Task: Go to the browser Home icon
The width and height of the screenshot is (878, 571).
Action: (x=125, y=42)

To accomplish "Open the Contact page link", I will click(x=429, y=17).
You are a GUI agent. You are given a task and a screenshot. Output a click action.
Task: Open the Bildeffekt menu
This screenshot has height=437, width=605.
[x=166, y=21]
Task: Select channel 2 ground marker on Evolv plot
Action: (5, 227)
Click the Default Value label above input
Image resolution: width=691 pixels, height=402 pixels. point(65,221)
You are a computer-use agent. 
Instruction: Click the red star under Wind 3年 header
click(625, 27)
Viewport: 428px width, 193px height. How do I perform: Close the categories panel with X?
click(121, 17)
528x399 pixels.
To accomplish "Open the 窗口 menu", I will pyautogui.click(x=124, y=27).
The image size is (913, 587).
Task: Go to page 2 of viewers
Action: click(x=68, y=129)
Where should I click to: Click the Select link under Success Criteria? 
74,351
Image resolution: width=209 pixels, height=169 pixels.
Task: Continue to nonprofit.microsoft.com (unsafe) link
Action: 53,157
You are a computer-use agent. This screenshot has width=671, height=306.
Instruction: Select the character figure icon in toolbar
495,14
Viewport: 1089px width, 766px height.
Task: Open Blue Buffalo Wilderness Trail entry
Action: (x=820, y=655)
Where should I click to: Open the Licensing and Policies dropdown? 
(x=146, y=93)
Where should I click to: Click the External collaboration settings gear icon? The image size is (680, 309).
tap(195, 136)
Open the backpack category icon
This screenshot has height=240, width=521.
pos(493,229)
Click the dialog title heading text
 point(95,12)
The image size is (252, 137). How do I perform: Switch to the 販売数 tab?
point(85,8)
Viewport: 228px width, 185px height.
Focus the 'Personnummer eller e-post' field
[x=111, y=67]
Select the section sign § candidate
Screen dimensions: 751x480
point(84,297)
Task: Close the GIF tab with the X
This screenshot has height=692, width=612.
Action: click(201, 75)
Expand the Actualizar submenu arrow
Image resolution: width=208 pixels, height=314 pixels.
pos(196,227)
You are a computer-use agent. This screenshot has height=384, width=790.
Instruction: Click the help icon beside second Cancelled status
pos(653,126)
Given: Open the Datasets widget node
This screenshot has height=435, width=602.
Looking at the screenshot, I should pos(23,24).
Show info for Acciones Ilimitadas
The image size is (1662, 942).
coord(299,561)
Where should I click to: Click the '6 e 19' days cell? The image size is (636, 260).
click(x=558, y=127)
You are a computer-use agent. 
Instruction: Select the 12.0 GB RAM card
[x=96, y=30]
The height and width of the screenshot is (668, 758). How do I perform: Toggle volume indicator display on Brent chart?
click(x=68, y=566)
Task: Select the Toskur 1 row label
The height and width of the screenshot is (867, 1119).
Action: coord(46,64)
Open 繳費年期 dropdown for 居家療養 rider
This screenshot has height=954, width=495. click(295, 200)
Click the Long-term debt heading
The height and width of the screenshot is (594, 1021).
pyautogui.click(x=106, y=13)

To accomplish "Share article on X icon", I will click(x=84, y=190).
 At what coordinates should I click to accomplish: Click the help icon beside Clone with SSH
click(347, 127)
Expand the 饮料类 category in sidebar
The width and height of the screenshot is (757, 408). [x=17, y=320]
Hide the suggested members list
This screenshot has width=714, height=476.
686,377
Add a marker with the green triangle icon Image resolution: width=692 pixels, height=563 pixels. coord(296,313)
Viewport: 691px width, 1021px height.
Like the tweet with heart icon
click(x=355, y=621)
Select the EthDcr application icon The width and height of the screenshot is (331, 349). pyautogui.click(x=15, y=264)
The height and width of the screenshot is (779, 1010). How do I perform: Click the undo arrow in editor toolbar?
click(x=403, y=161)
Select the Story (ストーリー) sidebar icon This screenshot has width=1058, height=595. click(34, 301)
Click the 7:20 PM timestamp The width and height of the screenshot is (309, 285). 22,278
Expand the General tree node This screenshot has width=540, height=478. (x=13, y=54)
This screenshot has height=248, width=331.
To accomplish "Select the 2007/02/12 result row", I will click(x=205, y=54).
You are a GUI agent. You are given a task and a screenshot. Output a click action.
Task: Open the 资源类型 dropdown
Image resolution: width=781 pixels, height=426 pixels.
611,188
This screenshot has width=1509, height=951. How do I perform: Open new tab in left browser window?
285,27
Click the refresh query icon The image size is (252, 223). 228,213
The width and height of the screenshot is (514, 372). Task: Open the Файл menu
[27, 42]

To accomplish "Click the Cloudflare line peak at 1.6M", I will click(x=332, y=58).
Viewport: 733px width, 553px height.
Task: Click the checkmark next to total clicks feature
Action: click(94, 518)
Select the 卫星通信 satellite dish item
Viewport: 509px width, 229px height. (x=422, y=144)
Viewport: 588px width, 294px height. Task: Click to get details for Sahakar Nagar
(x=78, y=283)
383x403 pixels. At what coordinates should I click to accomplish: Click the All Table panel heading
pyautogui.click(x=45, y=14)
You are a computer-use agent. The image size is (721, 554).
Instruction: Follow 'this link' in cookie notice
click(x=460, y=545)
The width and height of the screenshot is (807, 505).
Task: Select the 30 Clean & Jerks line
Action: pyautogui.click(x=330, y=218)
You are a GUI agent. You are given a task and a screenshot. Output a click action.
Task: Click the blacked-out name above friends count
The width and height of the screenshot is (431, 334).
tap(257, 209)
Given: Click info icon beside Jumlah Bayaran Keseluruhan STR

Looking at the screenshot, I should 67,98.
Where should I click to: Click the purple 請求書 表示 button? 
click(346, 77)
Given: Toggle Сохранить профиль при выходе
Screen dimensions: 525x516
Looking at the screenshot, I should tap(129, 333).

^^^^

TASK DETAILS:
Recopy the whole listing exactly.

SOLVED EXERCISE:
Task: Go to the browser Home icon
The width and height of the screenshot is (878, 571).
Action: (x=125, y=42)

To accomplish "Open the Contact page link", I will click(x=429, y=17).
You are a GUI agent. You are given a task and a screenshot. Output a click action.
Task: Open the Bildeffekt menu
This screenshot has height=437, width=605.
[x=166, y=21]
Task: Select channel 2 ground marker on Evolv plot
Action: (5, 227)
Click the Default Value label above input
Image resolution: width=691 pixels, height=402 pixels. point(65,221)
You are a computer-use agent. 
Instruction: Click the red star under Wind 3年 header
click(625, 27)
Viewport: 428px width, 193px height. How do I perform: Close the categories panel with X?
click(121, 17)
528x399 pixels.
To accomplish "Open the 窗口 menu", I will pyautogui.click(x=124, y=27).
The image size is (913, 587).
Task: Go to page 2 of viewers
Action: click(x=68, y=129)
Where should I click to: Click the Select link under Success Criteria? 
74,351
Image resolution: width=209 pixels, height=169 pixels.
Task: Continue to nonprofit.microsoft.com (unsafe) link
Action: 53,157
You are a computer-use agent. This screenshot has width=671, height=306.
Instruction: Select the character figure icon in toolbar
495,14
Viewport: 1089px width, 766px height.
Task: Open Blue Buffalo Wilderness Trail entry
Action: (x=820, y=655)
Where should I click to: Open the Licensing and Policies dropdown? 
(x=146, y=93)
Where should I click to: Click the External collaboration settings gear icon? The image size is (680, 309).
tap(195, 136)
Open the backpack category icon
This screenshot has height=240, width=521.
pos(493,229)
Click the dialog title heading text
 point(95,12)
The image size is (252, 137). How do I perform: Switch to the 販売数 tab?
point(85,8)
Viewport: 228px width, 185px height.
Focus the 'Personnummer eller e-post' field
[x=111, y=67]
Select the section sign § candidate
Screen dimensions: 751x480
point(84,297)
Task: Close the GIF tab with the X
This screenshot has height=692, width=612.
Action: click(201, 75)
Expand the Actualizar submenu arrow
Image resolution: width=208 pixels, height=314 pixels.
pos(196,227)
You are a computer-use agent. This screenshot has height=384, width=790.
Instruction: Click the help icon beside second Cancelled status
pos(653,126)
Given: Open the Datasets widget node
This screenshot has height=435, width=602.
Looking at the screenshot, I should pos(23,24).
Show info for Acciones Ilimitadas
The image size is (1662, 942).
coord(299,561)
Where should I click to: Click the '6 e 19' days cell? The image size is (636, 260).
click(x=558, y=127)
You are a computer-use agent. 
Instruction: Select the 12.0 GB RAM card
[x=96, y=30]
The height and width of the screenshot is (668, 758). How do I perform: Toggle volume indicator display on Brent chart?
click(x=68, y=566)
Task: Select the Toskur 1 row label
The height and width of the screenshot is (867, 1119).
Action: coord(46,64)
Open 繳費年期 dropdown for 居家療養 rider
This screenshot has height=954, width=495. click(295, 200)
Click the Long-term debt heading
The height and width of the screenshot is (594, 1021).
pyautogui.click(x=106, y=13)

To accomplish "Share article on X icon", I will click(x=84, y=190).
 At what coordinates should I click to accomplish: Click the help icon beside Clone with SSH
click(347, 127)
Expand the 饮料类 category in sidebar
The width and height of the screenshot is (757, 408). [x=17, y=320]
Hide the suggested members list
This screenshot has width=714, height=476.
686,377
Add a marker with the green triangle icon Image resolution: width=692 pixels, height=563 pixels. coord(296,313)
Viewport: 691px width, 1021px height.
Like the tweet with heart icon
click(x=355, y=621)
Select the EthDcr application icon The width and height of the screenshot is (331, 349). pyautogui.click(x=15, y=264)
The height and width of the screenshot is (779, 1010). How do I perform: Click the undo arrow in editor toolbar?
click(x=403, y=161)
Select the Story (ストーリー) sidebar icon This screenshot has width=1058, height=595. click(34, 301)
Click the 7:20 PM timestamp The width and height of the screenshot is (309, 285). 22,278
Expand the General tree node This screenshot has width=540, height=478. (x=13, y=54)
This screenshot has height=248, width=331.
To accomplish "Select the 2007/02/12 result row", I will click(x=205, y=54).
You are a GUI agent. You are given a task and a screenshot. Output a click action.
Task: Open the 资源类型 dropdown
Image resolution: width=781 pixels, height=426 pixels.
611,188
This screenshot has width=1509, height=951. How do I perform: Open new tab in left browser window?
285,27
Click the refresh query icon The image size is (252, 223). 228,213
The width and height of the screenshot is (514, 372). Task: Open the Файл menu
[27, 42]

To accomplish "Click the Cloudflare line peak at 1.6M", I will click(x=332, y=58).
Viewport: 733px width, 553px height.
Task: Click the checkmark next to total clicks feature
Action: click(94, 518)
Select the 卫星通信 satellite dish item
Viewport: 509px width, 229px height. (x=422, y=144)
Viewport: 588px width, 294px height. Task: Click to get details for Sahakar Nagar
(x=78, y=283)
383x403 pixels. At what coordinates should I click to accomplish: Click the All Table panel heading
pyautogui.click(x=45, y=14)
You are a computer-use agent. The image size is (721, 554).
Instruction: Follow 'this link' in cookie notice
click(x=460, y=545)
The width and height of the screenshot is (807, 505).
Task: Select the 30 Clean & Jerks line
Action: pyautogui.click(x=330, y=218)
You are a GUI agent. You are given a task and a screenshot. Output a click action.
Task: Click the blacked-out name above friends count
The width and height of the screenshot is (431, 334).
tap(257, 209)
Given: Click info icon beside Jumlah Bayaran Keseluruhan STR

Looking at the screenshot, I should 67,98.
Where should I click to: Click the purple 請求書 表示 button? 
click(346, 77)
Given: Toggle Сохранить профиль при выходе
Screen dimensions: 525x516
Looking at the screenshot, I should tap(129, 333).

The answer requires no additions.